Bir başka sorun da şu ki 8 ve10 pozisyonları için nispeten etkili Tijanic Soner ikilisi var… İkisi de 45 bilemedin 60 dakikanın üstünü çıkarmakta zorlanıyorlar. Alternatifleri Beykan Şimşek ve Yalçın Kayan... Göztepe ailesinn yeni çocuklarından Yalçın Kayan 6 numara için taraftar tabiri ile nispeten ayağı iyi bir adam izlenimi verirken 8-10 pozisyonları için şu ana kadar o kadar iyi izlenim vermedi.  Beykan Şimşek ise bu sezon için “Yoksa toparladı mı?” dedirtirken Hatayspor maçında bir ton inciri berbat etti.
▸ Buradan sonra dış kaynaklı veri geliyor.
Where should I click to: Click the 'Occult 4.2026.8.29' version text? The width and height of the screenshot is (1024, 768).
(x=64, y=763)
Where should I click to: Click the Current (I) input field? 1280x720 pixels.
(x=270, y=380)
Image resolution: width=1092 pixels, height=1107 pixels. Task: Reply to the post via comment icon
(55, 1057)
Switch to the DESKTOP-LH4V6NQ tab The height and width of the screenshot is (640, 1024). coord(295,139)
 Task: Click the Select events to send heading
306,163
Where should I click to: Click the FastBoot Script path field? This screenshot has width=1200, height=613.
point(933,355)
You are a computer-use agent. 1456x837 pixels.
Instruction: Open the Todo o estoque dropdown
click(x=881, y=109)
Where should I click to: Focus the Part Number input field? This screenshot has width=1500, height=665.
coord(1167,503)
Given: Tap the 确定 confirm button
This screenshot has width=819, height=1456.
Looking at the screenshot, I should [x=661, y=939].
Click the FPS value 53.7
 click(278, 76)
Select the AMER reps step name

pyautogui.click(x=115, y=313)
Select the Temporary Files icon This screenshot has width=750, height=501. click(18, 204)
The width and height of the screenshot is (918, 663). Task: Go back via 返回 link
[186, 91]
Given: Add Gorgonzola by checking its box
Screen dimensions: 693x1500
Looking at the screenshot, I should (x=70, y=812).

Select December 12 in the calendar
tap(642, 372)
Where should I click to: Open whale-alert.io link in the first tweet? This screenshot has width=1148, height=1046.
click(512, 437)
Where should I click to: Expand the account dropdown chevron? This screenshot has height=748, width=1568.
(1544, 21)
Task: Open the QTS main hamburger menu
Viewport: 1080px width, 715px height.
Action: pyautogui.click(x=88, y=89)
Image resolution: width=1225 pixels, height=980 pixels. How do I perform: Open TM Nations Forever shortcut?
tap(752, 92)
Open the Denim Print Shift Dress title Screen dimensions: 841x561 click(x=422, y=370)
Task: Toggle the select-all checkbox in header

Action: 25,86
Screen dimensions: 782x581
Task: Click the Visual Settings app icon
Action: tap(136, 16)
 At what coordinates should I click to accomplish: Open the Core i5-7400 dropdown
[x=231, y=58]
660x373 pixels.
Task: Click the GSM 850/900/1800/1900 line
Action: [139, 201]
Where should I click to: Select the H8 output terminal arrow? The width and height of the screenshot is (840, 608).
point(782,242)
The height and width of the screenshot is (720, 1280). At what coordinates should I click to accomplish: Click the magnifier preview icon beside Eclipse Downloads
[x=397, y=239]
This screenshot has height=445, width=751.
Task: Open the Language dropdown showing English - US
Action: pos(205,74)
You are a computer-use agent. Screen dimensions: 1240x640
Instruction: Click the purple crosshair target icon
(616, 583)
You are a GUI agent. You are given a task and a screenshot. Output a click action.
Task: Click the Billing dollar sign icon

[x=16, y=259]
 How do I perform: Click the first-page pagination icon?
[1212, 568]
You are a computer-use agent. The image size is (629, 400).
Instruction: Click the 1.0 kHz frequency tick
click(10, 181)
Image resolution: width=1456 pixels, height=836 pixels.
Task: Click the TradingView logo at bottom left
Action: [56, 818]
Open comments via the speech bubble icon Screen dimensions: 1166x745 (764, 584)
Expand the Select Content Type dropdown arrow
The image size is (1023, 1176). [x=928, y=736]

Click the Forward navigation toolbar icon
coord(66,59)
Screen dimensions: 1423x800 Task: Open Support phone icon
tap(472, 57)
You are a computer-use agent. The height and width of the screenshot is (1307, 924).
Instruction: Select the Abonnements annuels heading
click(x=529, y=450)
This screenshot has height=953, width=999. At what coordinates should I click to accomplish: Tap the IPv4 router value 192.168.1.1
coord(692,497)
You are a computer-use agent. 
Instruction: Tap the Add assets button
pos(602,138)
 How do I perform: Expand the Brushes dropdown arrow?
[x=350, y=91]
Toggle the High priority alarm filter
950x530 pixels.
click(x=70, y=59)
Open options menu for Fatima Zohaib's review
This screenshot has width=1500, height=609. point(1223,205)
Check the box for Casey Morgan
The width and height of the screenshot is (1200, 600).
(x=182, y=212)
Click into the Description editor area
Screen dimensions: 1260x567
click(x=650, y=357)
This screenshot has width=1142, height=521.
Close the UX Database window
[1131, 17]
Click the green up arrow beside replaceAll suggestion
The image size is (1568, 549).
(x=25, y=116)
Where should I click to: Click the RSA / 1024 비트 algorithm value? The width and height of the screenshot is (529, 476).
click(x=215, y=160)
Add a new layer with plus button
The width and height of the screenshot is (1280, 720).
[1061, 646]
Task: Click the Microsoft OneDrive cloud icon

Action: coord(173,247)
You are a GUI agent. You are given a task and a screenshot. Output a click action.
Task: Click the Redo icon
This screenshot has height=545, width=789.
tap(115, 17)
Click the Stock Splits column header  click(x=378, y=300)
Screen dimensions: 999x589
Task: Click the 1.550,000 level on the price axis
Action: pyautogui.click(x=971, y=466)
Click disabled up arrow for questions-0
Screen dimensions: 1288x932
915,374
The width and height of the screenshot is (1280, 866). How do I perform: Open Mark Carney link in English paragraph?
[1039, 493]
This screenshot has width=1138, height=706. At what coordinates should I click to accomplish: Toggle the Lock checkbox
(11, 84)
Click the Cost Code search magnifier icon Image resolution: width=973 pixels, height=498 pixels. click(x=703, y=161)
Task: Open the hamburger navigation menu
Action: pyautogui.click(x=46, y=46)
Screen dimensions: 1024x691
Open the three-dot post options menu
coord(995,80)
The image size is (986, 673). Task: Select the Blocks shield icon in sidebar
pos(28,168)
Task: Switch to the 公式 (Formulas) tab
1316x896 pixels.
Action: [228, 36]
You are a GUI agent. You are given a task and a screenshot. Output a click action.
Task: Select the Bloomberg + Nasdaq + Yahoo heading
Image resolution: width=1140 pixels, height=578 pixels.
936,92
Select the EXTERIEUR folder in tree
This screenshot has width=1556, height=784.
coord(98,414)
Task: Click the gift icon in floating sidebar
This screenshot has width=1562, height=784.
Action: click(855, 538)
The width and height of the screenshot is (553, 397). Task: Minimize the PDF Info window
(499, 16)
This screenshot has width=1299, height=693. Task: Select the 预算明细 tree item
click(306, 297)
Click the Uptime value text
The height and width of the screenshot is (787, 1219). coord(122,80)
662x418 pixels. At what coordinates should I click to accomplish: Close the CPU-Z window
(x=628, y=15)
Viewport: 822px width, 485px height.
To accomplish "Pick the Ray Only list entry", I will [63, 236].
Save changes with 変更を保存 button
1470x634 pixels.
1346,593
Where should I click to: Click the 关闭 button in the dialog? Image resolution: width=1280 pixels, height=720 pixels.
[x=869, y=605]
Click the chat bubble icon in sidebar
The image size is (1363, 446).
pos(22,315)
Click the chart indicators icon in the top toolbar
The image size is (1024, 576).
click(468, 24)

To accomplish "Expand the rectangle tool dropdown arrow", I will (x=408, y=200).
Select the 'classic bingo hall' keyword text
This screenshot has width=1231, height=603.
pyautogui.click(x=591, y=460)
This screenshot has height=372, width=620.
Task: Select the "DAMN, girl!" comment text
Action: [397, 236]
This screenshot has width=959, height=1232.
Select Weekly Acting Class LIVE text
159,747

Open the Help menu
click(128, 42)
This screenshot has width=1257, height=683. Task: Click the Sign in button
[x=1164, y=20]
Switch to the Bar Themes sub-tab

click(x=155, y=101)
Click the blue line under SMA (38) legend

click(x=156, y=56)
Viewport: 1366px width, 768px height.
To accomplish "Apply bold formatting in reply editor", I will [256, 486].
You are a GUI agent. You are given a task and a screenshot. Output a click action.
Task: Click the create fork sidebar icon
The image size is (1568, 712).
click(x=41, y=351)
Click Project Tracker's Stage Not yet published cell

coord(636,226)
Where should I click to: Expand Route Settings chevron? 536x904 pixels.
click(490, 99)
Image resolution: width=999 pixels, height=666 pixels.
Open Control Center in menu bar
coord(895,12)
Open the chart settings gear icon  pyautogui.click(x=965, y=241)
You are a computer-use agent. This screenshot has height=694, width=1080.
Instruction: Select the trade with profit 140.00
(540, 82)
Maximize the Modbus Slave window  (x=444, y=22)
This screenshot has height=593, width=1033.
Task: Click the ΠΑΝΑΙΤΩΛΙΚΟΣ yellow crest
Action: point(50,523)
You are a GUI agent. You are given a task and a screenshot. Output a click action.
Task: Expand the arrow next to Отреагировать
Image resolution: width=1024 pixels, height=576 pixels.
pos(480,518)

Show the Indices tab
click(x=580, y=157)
Yani… Soner Tijanic’den elde bir ya da ikisi olmadığında yerine koyacak adam yok… Kanatlar Baku Loucrency denenebilir mi teorik olarak evet deneniyor da… Ama bu sefer de yorulan kanatları ki onlardan da biri 60’da yorulmuş oluyor, değiştirecek adam kalmıyor.

Bir başka sorun daha önce de değindiğim gibi atanların formsuz olması. Atanların toparlayamaması demek takım açısından en iyi olasılık 1 puan anlamına geliyor. Atanların biri N’diaye… İşini bu sezon belki de en iyi yaptığı maç sonrası taraftar ile arasını atom bombaladı. Adis Jahoviç ise oldukça formsuz başladı. Henüz de toparlayamadı. Adis’i bir taraftar olarak çok severim kendi adıma… Lakin bu sezon ilk onbir ya da yandan katkısı çok sınırlı oldu. Oyunda takım mağlup duruma düştüğünde, yüzünde biz taraftarların yüzüne benzerlik gösteren, saldırgan ve isyan eden bakışları da özler olduk. İdeye ve Ege Özkaymoğlu da süre aldığında asist gol hanesine manalı bir artı yazamadılar. 

Tutanlar da defans ile birlikte olmadık hatalarla, penaltılarla şu ana kadar sonuca etki eden bir oyun çıkaramadı Başakşehir maçı dışında.  Hep söylediğimiz gibi Göztepe gibi takımların kaleci performansı olmadan içeride de dışarıda da puan/puanlar alması imkânsız.

İç sahada daha kötü olmalarının bir sebebi de taraftar oyuncu arasındaki bağın negatife dönmesi gibi duruyor. Oyuncular iç sahadaki taraftar baskısını kaldırmıyor gözüküyorlar.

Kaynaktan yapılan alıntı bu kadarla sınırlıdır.